Last week’s rally kicked off after investors finally thought they had a clear understanding of the Fed’s plans after months of uncertainty. Understandably so, yesterday’s comments sent investors home scratching their heads again.
Nonetheless, the indices were strong enough close above their intraday lows, and today, the foot is back on the pedal.
It’s too early to gauge if the strength will stay, but in cloudy times like these, it’s beneficial to find companies that have displayed consistent strength year-to-date, such as stocks in the Zacks Basic Materials sector.
The sector has a year-to-date return of nearly 13%, easily outpacing the S&P 500. Let’s look at three stocks in this sector and analyze why I believe they would be good portfolio additions.
Image Source: Zacks Investment Research
VALE
Vale SA (VALE - Free Report) is a mining company that extracts iron, nickel, gold, copper, aluminum, potash, and other precious metals. Year-to-date, the strength of the company’s shares has been incredible, increasing 45% in value while the S&P 500 has declined roughly 6%. Vale has a 5.2X forward earnings multiple, much lower than the Zacks Mining – Iron Industry of 7.4X. Below is YTD performance of the two.

• **What needs to be done**:
From the market article, extract the passage from "Last week’s rally" to "on the pedal.", copying it word for word. The lines after this text won't be needed.

• **Entries supplied**:
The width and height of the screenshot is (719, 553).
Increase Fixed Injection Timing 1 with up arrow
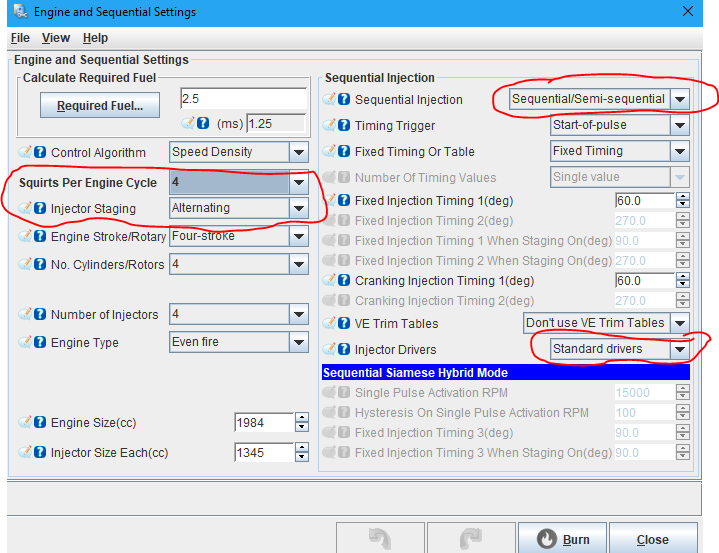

* * *

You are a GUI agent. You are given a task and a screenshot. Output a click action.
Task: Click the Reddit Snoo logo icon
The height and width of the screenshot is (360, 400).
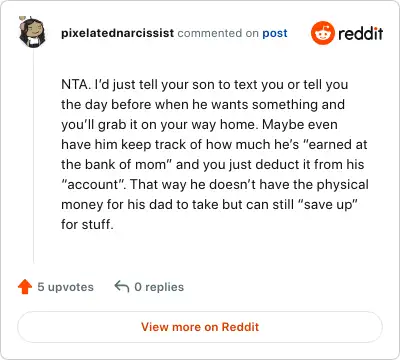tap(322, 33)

• **Written solution**:
Last week’s rally kicked off after investors finally thought they had a clear understanding of the Fed’s plans after months of uncertainty. Understandably so, yesterday’s comments sent investors home scratching their heads again.
Nonetheless, the indices were strong enough close above their intraday lows, and today, the foot is back on the pedal.